Your objective
No pictures belong in the copy. Reproduce exactly the lines beginning at the line containing "The width and height of the screenshot is (600, 450)." and continuing to the end of the entries below.
+++ Data extracts +++
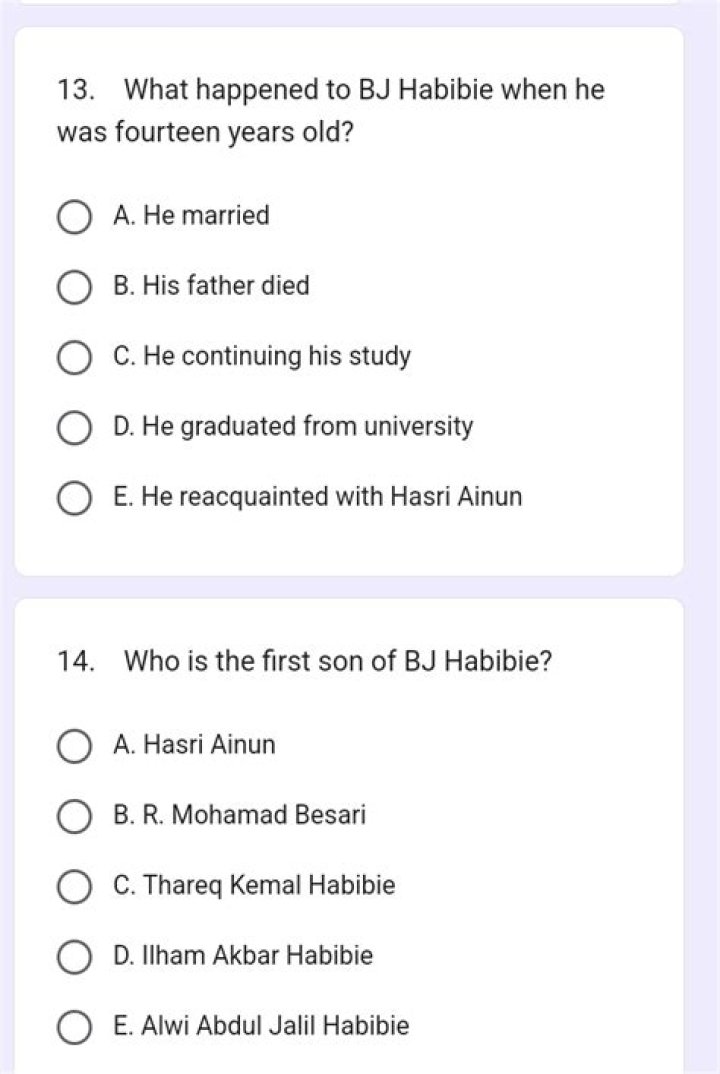Choose the 'His father died' radio circle
The width and height of the screenshot is (720, 1074).
click(x=74, y=287)
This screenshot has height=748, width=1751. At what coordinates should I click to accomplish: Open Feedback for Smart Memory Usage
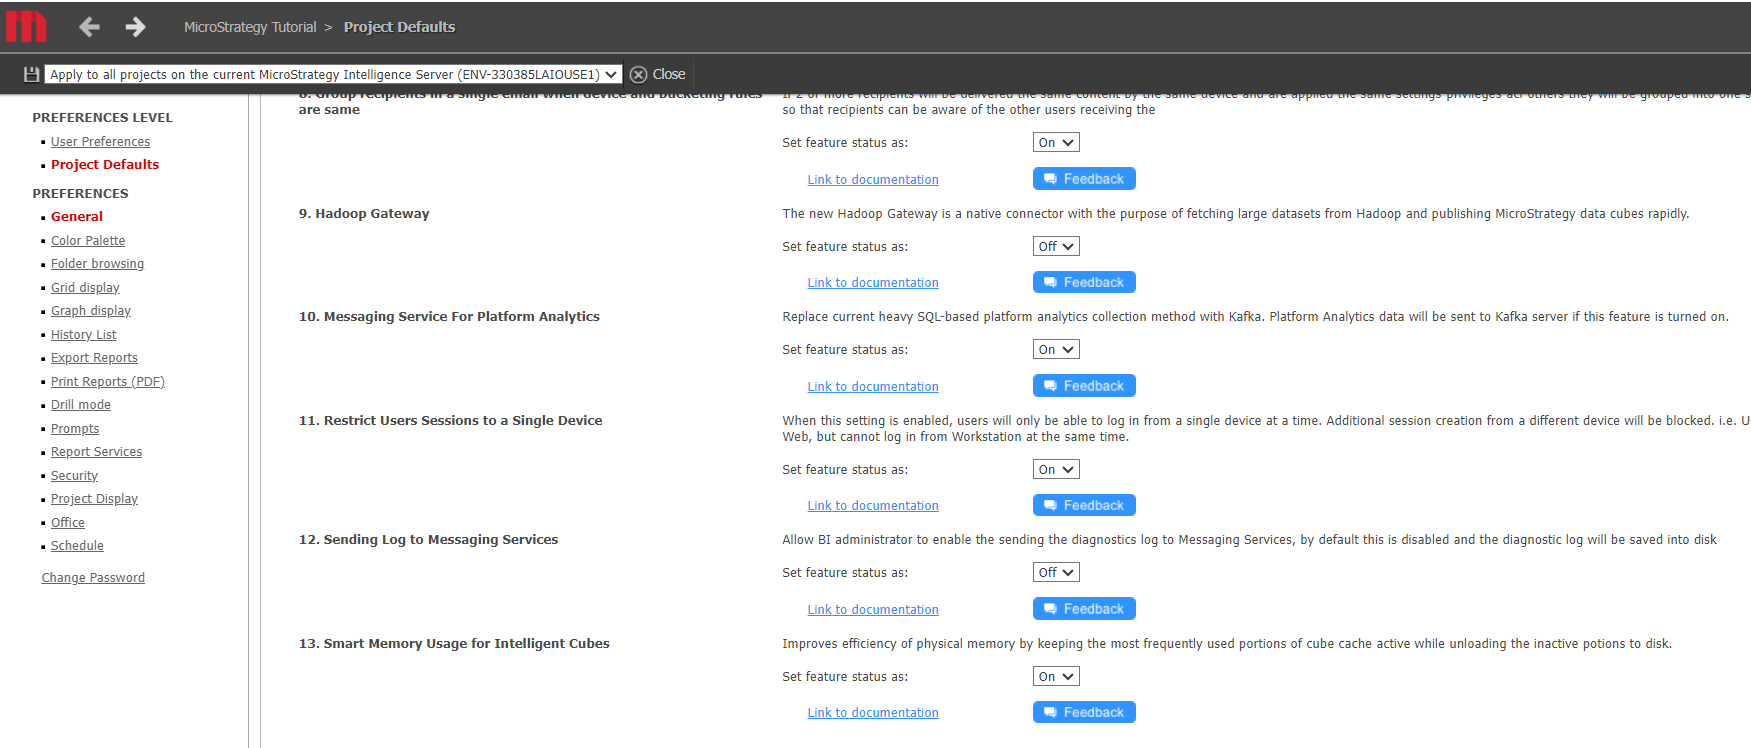coord(1083,713)
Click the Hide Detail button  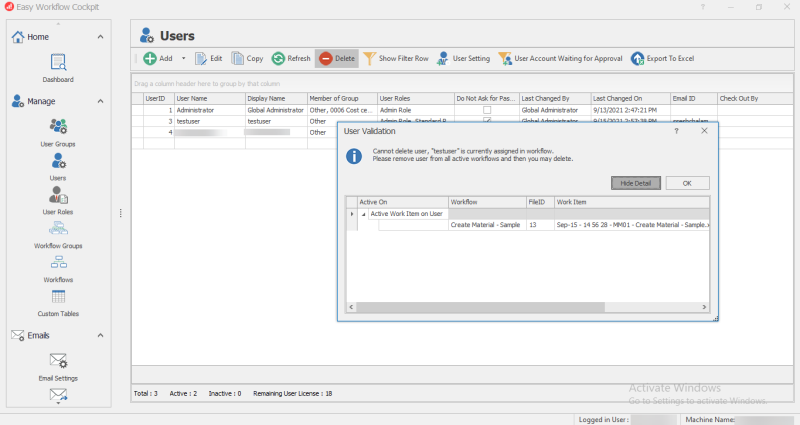[x=635, y=183]
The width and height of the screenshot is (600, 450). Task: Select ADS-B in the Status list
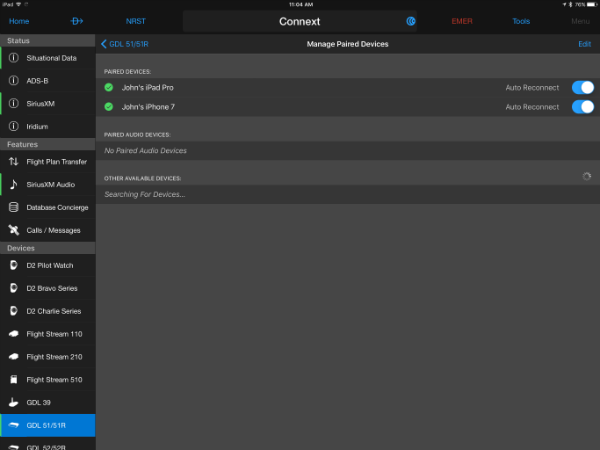40,81
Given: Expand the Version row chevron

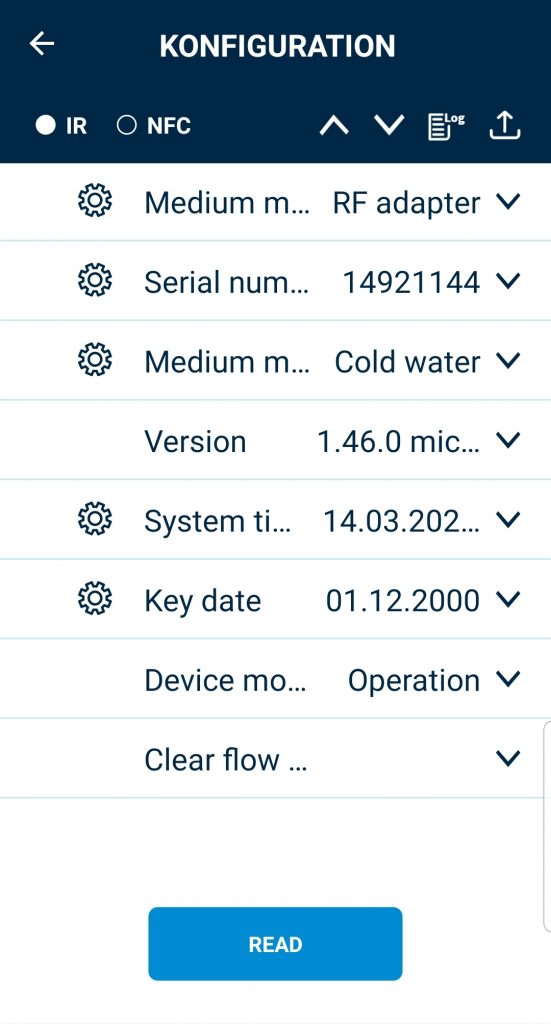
+++
Your solution
The width and height of the screenshot is (600, 450). Task: Select ADS-B in the Status list
40,81
Given: Expand the Version row chevron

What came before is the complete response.